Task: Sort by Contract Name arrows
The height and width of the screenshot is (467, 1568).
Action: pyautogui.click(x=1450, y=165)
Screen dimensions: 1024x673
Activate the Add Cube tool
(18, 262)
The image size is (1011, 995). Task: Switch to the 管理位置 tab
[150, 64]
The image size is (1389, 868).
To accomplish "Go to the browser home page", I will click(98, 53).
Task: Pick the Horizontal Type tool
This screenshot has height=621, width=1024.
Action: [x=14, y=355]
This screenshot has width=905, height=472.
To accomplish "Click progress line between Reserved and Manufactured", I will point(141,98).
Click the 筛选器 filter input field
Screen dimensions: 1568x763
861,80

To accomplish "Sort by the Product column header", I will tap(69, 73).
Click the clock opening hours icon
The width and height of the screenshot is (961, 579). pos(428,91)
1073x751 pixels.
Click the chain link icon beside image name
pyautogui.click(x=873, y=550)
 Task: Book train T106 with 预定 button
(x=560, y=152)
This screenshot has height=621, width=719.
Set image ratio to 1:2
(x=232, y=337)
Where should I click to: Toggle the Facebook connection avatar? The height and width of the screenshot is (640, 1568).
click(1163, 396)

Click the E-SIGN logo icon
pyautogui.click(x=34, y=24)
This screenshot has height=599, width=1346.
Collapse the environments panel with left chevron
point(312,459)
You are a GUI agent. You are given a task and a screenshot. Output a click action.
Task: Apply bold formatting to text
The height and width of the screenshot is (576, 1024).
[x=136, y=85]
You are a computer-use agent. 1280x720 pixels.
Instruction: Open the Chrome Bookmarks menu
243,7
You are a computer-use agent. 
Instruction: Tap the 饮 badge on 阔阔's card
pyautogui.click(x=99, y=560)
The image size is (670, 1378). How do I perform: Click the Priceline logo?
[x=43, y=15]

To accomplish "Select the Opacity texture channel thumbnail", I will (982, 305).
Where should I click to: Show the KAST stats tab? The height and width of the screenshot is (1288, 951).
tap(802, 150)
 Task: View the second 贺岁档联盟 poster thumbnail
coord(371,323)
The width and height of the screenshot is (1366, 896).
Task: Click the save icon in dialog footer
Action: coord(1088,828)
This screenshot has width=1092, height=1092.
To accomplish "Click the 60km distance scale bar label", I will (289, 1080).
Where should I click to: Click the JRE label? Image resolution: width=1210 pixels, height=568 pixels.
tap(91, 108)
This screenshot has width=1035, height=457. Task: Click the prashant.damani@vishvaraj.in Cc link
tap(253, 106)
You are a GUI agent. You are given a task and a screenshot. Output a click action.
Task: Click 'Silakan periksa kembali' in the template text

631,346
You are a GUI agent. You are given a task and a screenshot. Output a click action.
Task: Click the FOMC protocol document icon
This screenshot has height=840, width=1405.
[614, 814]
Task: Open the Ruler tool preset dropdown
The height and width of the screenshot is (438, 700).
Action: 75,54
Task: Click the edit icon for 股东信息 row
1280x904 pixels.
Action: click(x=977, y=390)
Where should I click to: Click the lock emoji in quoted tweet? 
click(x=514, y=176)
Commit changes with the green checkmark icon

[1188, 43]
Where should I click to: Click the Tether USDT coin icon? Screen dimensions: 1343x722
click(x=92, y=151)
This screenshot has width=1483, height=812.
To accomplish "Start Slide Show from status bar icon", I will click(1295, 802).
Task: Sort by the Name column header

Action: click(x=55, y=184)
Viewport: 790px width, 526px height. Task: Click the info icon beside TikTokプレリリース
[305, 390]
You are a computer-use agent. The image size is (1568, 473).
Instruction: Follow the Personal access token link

▶ WHAT YOU ARE ASKED TO DO
The response must consist solely of the lines from the first line of the entries through the line containing "Task: Pick the Horizontal Type tool", repeated exactly.

▶ SOLVED PROBLEM
Task: Sort by Contract Name arrows
The height and width of the screenshot is (467, 1568).
Action: pyautogui.click(x=1450, y=165)
Screen dimensions: 1024x673
Activate the Add Cube tool
(18, 262)
The image size is (1011, 995). Task: Switch to the 管理位置 tab
[150, 64]
The image size is (1389, 868).
To accomplish "Go to the browser home page", I will click(98, 53).
Task: Pick the Horizontal Type tool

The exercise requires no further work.